Self-driving non-sequitur: Level 4 autonomy requires more intelligence than Level 5 (!)

Original article was published by Michael Ali on Artificial Intelligence on Medium


Self-driving non-sequitur: Level 4 autonomy requires more intelligence than Level 5 (!)

Michael Ali

Greg Martin

August 2020

The SAE levels of driving automation ([1] and Appendix) define self-driving capabilities ranked in order of increasing artificial intelligence (AI) exhibited by motor vehicles. Level 0 is no automation, the human controls everything. At Level 5, automation controls everything, all the time. One implication is that lower levels are less capable, from an AI standpoint, than upper levels. Another implication is that the design/engineering effort to create the AI increases as the level increases. Unfortunately, implementing Level 4 autonomy requires more AI capability and design/engineering effort to implement than Level 5.

In theory, Level 4 autonomy is simpler because the AI only operates in some bounded environment, whereas the Level 5 AI must operate in every environment that a human being does. However, in practice, Level 4 requires the AI to not only operate within the bounded environment, but to also recognize when it is outside of boundary limits. Recognizing the limit violations requires Level 4 AI to have three reasoning capabilities that are beyond those required for Level 5:

#1 knowing what it doesn’t know (meta knowledge)

#2 identifying operational boundaries,

#3 transitioning to human control or other fallback when it finds itself operating outside those boundaries

Capability #1: Knowing what it doesn’t know (meta knowledge)

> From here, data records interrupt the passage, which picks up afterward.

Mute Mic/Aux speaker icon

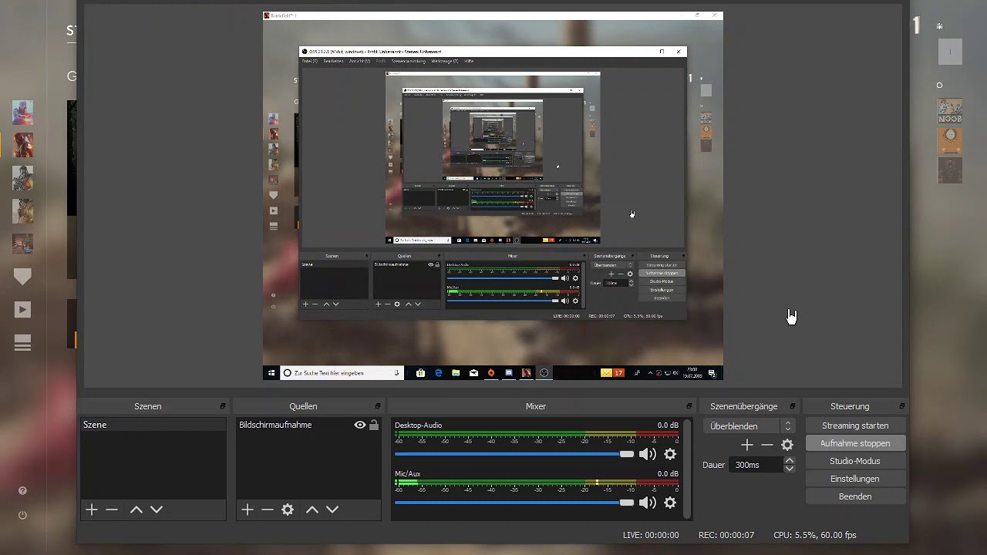648,503
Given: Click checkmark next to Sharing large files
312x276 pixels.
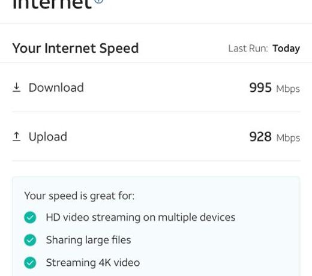Looking at the screenshot, I should pyautogui.click(x=30, y=240).
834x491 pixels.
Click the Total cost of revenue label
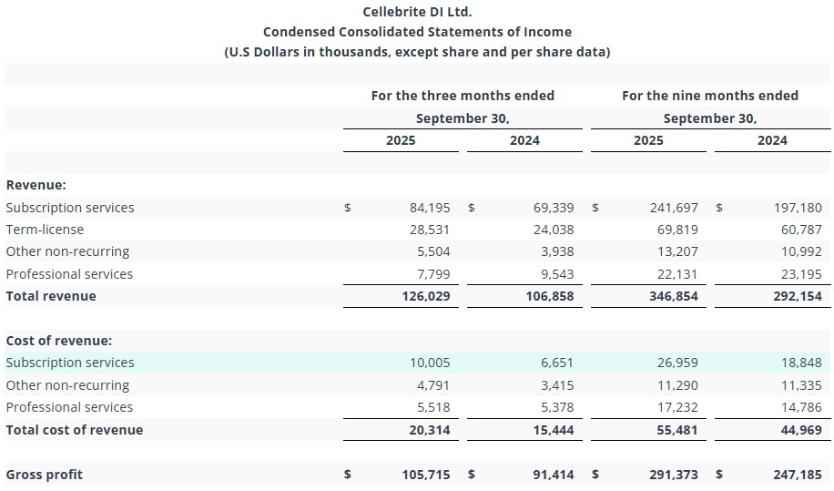75,429
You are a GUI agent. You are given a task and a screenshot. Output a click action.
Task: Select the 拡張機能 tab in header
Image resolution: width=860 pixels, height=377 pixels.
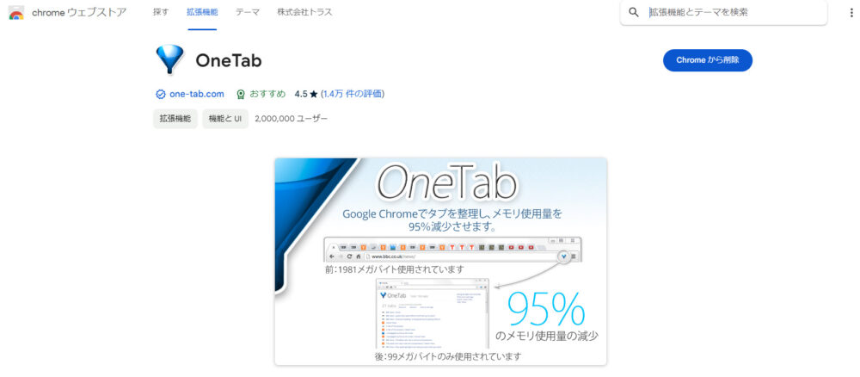point(202,12)
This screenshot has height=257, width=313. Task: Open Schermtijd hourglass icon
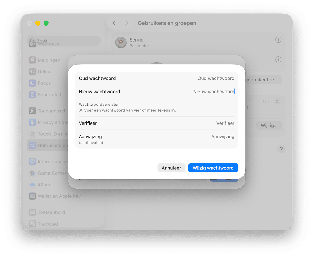(x=32, y=95)
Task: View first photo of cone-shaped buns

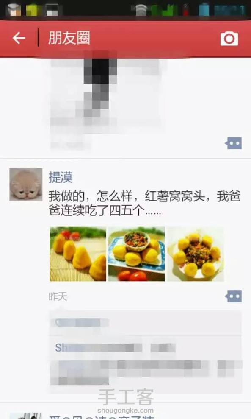Action: (78, 254)

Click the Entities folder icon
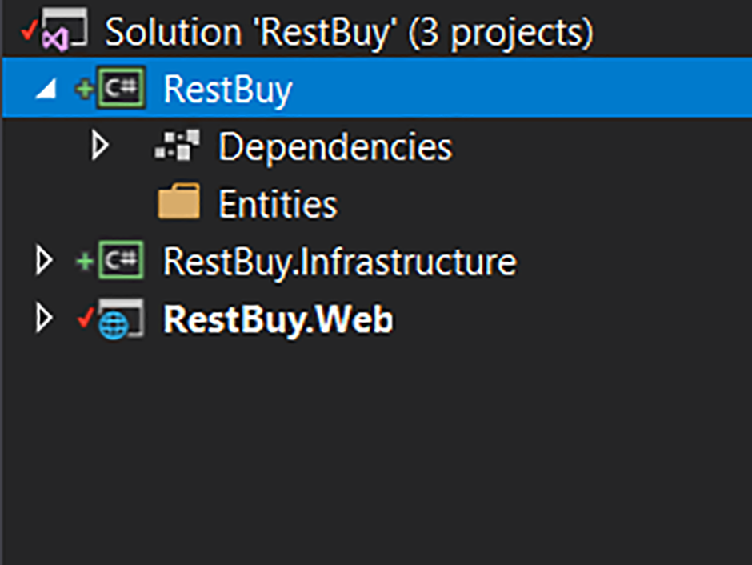178,202

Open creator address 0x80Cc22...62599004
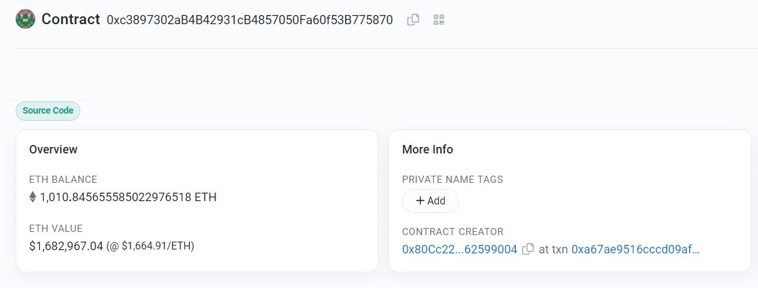click(459, 249)
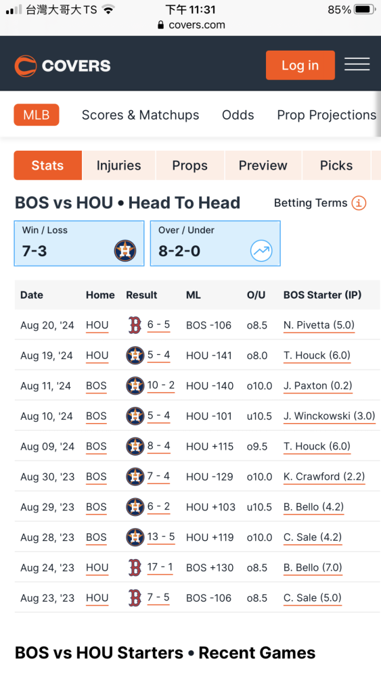
Task: Switch to the Props tab
Action: pos(190,165)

Level 4 is defined as “The sustained and ODD-specific performance by an ADS of the entire DDT and DDT fallback without any expectation that a user will respond to a request to intervene.” [1]

Where:

DDT: dynamic driving task

ADS: autonomous driving system

ODD: operational design domain

A Level 5 AI has no more limitations than a human driver, whereas a Level 4 AI is designed to have limits. So the Level 4 AI must know what those limits are, as defined by the Operational Design Domain (ODD). Example domains include highway driving in clear weather, geofenced retirement community, school zone at night. The task of defining ODDs raises serious questions, not the least of which is how different vehicle manufacturers will standardize on common definitions [2]. However, let’s assume that a way to define ODDs exists, along the lines of the graphic below [3], which purports to show what an ODD must cover. The meta-knowledge issue is this: a Level 4 vehicle know how to operate inside its ODD, but also how to stay inside of its ODD and how to detect when it gets or might get outside of its ODD, which requires meta knowledge about the ODD. Let’s demonstrate this point via a simple example.

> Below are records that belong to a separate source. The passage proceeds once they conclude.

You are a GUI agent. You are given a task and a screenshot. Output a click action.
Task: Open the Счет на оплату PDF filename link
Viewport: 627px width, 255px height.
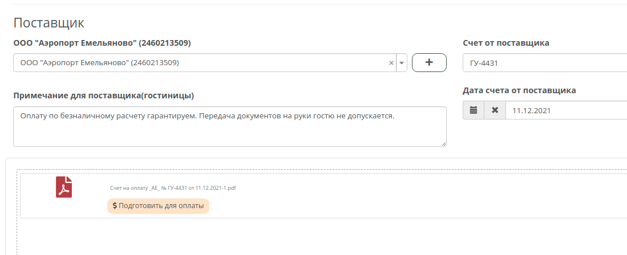pyautogui.click(x=173, y=188)
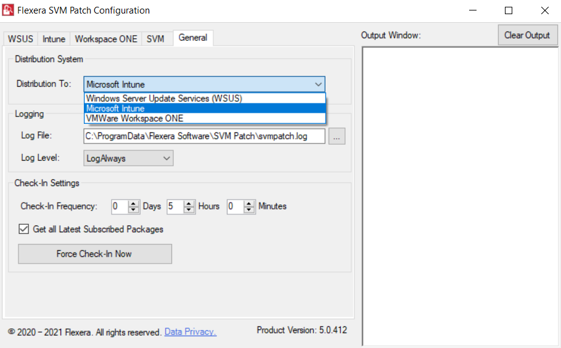
Task: Collapse the Distribution To dropdown
Action: (318, 84)
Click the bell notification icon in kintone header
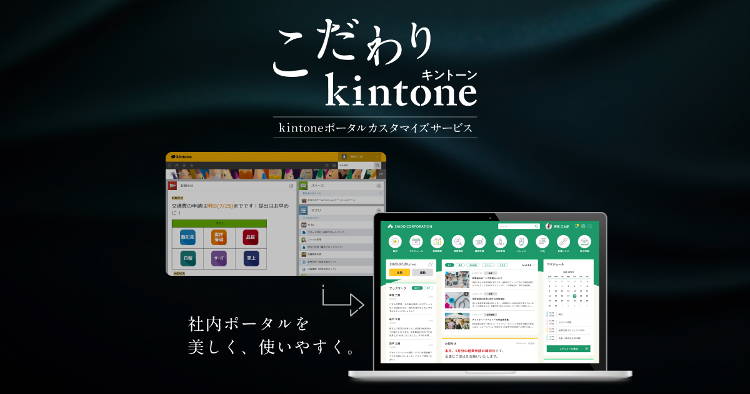750x394 pixels. coord(184,164)
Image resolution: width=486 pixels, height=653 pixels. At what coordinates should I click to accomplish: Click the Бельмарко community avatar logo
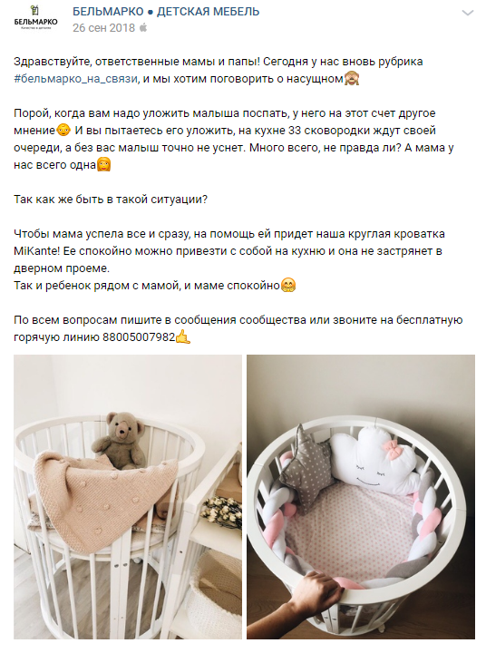tap(35, 19)
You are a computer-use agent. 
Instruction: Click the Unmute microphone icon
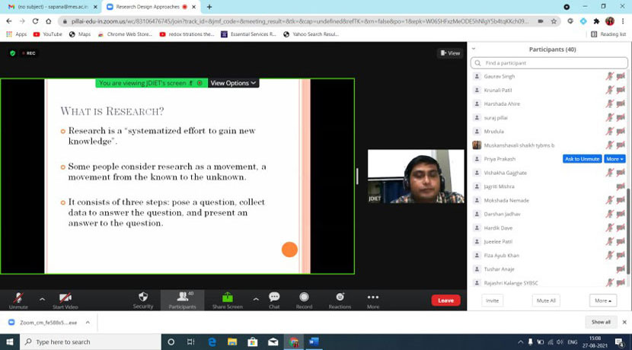[18, 298]
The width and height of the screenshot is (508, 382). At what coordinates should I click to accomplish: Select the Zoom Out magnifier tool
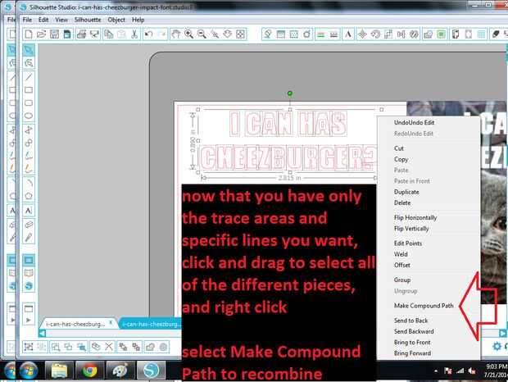click(202, 34)
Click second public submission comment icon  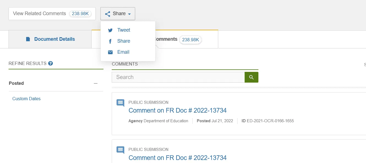pyautogui.click(x=120, y=150)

Figure 2 shows a driving domain consisting of three attributes: amount of rain (none to high), type of road (highway, street, dirt) and vehicle speed (low, medium, high). Using these 3 dimensions, we have defined an ODD that includes highway and street driving, with no to heavy rain, at low to high speed. The ODD also includes dirt roads, but only up to a light rain, at medium speed.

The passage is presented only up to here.